There are almost 55m waste tyres generated by the UK each year and the ways in which they are dealt with are wildly different.


Those in the industry still believe that a blanket ban will come but both now and, for the future, surely, we should be finding ways of recovering and recycling waste tyres in a responsible and sustainable way.


The team in our Renewables division operate the UK’s first continuous pyrolysis plant for end-of-life tyres and we believe that pyrolysis represents the future of tyre recycling across the globe.


But what is it, and why is it so successful in tyre recovery?


What is pyrolysis?


Pyrolysis is not a new concept and is ideally suited to tackling many hard-to-recycle waste streams.


The process of pyrolysis - a low temperature thermal process which takes place without oxygen - makes it quite different to a combustion process and is therefore much more circular and sustainable. It can be applied to any organic (carbon-based) material and the process always produces a solid, a liquid, and a gas from the process which can then be used in further applications making it a circular process, in that no further waste is generated as a result.


In the case of end-of-life tyres and our plant, the by-products are carbon char and tyre pyrolysis oil (TPO). The carbon char can be refined to create recovered Carbon Black (rCB) and this is utilised as pigmentation and colouring in many manufacturing process including paint, ink and plastic. The oil can also be successful blended with other products to generate greener, cleaner, and future fuels.


The gas that is generated as part of the pyrolysis process is successfully used to power the plant with some residual energy left over for additional power generation.


Why it’s perfect for tyres


Tyre recycling and pyrolysis is a perfect match and offers a tangible and measurable way for countries across the globe to recover ELTs.


The process is circular; it solves one problem without creating another; and it is this type of waste recovery, no matter what the material being processed, that should be the recycling utopia we all aim for.


Even more attractive about our plant technology, is that it can be deployed anywhere in the globe and adapted to be fully compliant with local regulation.
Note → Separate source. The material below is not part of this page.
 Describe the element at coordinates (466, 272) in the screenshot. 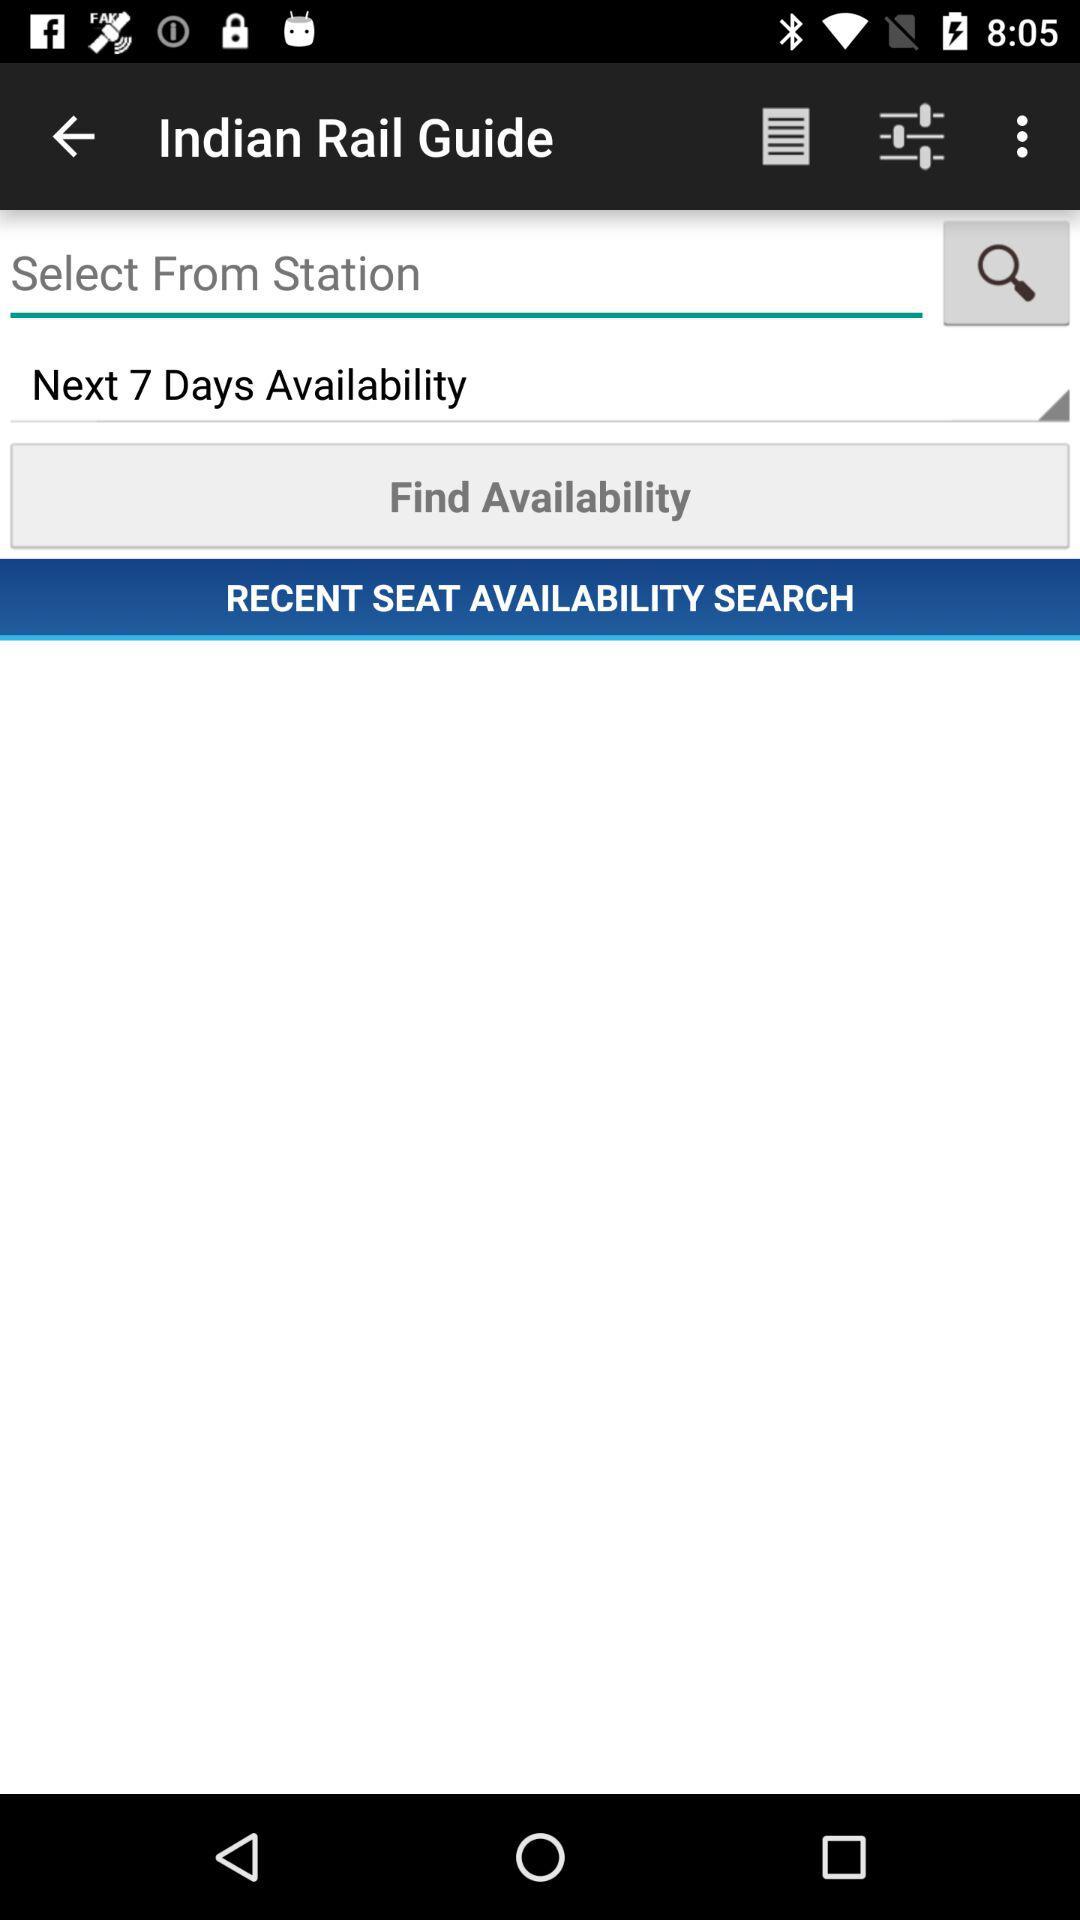

I see `the boarding point` at that location.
These smaller-scale plants can be sited in small warehouse units, reducing the ‘tyre miles’ generated when driving waste tyres miles and miles to a recovery plant.


Because the constituent parts of tyres go through the pyrolysis process effectively, resulting in

raw components that serve a purpose in manufacturing and future fuels, it makes them the perfect material to be processed in this way and to make a real difference across a variety of industry sectors.


It’s certainly an interesting and pivotal time for the sector, and we’re excited to continue playing our part in the deployment of our plant technology, which takes the recovery and recycling solution to the heart of the problem and which truly supports a circular economy.